“I saw the floor for the first time in twenty years,” said Ms. Ohno (pseudonym), who has partnered with Habitat Japan to improve her living condition through Project HomeWorks. Ms. Ohno was, as she said, living in an apartment that was so cluttered and she couldn’t walk without stepping on something, and had to climb over several mounds of clutter to go to bed. Due to her mental condition, she could not have thrown clothes, books or other things away for long. They kept piling up until she was surrounded by them.
Ms. Ohno visibly enjoyed communicating with the volunteers while they worked together. She slowly began to talk about herself. “It started out as a way to spite my former husband. I thought he would stay away from the house if I scattered things about and made a mess. Since then, more than decades had passed and the room got like this.”
It was the story which even the social worker who regularly visits her had never heard. And she continued to tell us about her determination to clean up her room. “I have three grandchildren, and the youngest is still in kindergarten. He is scared of me and cries when he sees me.” She paused to rub her body, thin from illness, and said that looking like this and living like this, it’s no wonder.
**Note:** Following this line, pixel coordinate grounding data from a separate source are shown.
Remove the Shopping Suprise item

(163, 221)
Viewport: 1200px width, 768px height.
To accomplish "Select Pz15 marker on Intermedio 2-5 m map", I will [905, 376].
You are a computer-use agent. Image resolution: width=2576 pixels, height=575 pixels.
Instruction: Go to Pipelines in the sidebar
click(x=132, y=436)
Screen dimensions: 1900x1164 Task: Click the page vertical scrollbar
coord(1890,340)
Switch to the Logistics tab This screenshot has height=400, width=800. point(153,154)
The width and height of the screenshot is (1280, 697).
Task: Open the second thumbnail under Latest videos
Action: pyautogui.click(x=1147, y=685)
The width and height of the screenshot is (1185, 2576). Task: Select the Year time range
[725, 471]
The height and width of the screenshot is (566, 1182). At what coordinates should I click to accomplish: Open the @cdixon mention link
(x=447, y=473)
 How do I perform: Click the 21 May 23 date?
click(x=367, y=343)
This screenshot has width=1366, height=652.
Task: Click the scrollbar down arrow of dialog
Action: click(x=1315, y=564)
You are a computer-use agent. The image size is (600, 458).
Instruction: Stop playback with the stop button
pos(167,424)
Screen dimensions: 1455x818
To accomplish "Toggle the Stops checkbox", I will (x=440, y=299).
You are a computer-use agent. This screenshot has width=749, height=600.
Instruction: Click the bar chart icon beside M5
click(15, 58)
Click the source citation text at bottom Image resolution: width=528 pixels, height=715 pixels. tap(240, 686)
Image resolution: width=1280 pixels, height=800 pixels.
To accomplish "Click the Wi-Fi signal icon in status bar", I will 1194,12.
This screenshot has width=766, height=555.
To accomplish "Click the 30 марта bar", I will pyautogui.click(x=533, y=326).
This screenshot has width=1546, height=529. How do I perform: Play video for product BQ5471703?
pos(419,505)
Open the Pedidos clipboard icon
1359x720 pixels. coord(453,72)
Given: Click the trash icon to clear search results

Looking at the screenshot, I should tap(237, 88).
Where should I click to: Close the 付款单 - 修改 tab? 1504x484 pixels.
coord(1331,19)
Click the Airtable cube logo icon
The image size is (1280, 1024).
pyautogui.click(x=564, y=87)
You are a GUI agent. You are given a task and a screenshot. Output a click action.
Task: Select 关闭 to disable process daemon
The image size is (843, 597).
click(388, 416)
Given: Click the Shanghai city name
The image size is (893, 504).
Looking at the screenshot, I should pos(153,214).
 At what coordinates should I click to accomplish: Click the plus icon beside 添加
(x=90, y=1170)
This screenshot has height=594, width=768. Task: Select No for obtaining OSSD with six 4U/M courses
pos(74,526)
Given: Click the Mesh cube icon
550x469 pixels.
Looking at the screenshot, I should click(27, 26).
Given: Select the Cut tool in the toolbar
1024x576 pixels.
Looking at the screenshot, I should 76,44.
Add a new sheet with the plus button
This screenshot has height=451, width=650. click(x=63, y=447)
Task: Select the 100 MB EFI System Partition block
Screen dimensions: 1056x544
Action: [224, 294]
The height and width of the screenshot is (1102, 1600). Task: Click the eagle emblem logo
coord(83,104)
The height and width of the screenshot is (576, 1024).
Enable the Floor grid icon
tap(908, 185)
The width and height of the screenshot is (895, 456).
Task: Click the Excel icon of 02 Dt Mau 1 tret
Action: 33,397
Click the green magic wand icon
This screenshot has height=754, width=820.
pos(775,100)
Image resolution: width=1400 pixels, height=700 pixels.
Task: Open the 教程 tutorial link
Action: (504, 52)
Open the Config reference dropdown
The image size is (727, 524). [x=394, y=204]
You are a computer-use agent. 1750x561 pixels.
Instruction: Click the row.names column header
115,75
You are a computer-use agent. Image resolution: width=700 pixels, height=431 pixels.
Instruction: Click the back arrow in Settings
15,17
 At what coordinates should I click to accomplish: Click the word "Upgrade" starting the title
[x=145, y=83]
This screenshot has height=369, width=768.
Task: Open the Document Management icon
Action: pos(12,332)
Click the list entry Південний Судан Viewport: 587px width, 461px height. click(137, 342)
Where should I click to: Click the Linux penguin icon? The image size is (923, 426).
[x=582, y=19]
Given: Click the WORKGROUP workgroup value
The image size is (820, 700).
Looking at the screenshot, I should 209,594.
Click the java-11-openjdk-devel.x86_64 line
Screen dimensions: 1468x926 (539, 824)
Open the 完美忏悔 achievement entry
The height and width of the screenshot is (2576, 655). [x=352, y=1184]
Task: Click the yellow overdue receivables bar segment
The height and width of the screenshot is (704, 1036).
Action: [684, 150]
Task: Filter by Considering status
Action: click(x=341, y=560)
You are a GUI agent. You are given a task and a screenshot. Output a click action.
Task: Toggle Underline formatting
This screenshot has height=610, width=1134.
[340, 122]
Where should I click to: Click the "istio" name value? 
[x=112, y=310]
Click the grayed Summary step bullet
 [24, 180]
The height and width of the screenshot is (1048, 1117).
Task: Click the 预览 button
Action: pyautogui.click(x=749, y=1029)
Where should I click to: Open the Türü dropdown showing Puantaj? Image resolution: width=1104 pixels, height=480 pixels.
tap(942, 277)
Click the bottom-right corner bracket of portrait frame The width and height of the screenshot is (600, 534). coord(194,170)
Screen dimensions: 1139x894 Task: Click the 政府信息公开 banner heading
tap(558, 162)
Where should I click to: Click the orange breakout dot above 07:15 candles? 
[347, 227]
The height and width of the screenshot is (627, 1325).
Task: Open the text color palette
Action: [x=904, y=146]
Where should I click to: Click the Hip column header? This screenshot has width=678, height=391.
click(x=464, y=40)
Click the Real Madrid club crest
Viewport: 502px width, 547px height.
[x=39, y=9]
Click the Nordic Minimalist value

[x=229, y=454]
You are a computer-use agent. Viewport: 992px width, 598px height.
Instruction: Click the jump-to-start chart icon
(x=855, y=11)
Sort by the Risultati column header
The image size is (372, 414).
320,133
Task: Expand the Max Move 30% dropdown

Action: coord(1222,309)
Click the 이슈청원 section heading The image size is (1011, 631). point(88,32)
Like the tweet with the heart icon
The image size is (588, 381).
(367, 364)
She said that she wants to be a grandmother that her grandchildren will be happy to see.
This project was carried out with the fund supported by MetlLife Foundation, which has its headquarters in New York, and the volunteers from MetLife Japan. The volunteer day started with tidying up the bedroom so that she could get to the bed without climbing over mounds of clutter. When the volunteers asked her, “Ms.Ohno, do you want to keep this? Shall we throw this away?” at first she answered that she needed everything. But as she saw her bedroom being gradually cleaned up, she began to change her tune. It turned to “maybe I could get rid of that,” as she made up her mind to let things go. During the time, she made tea and asked volunteers to take a break. It was the interaction with the volunteers, as much as the cleaning, that put Ms. Ohno’s bedroom in order. Also, her daughter and one grandson who had heard that the volunteers were coming, had come from far to help out. When they saw the room getting cleaned, the boy declared “I’m so glad the room is clean now!” to his grandmother, Ms. Ohno and she replied to him in her joy.
Although further cleaning and support will be needed to make her home a safe and decent place to live, the day became to be a very first step for Ms. Ohno to transform her life to build strength, stability and self-reliance with the support of her loved families and volunteers who lent their hands for her.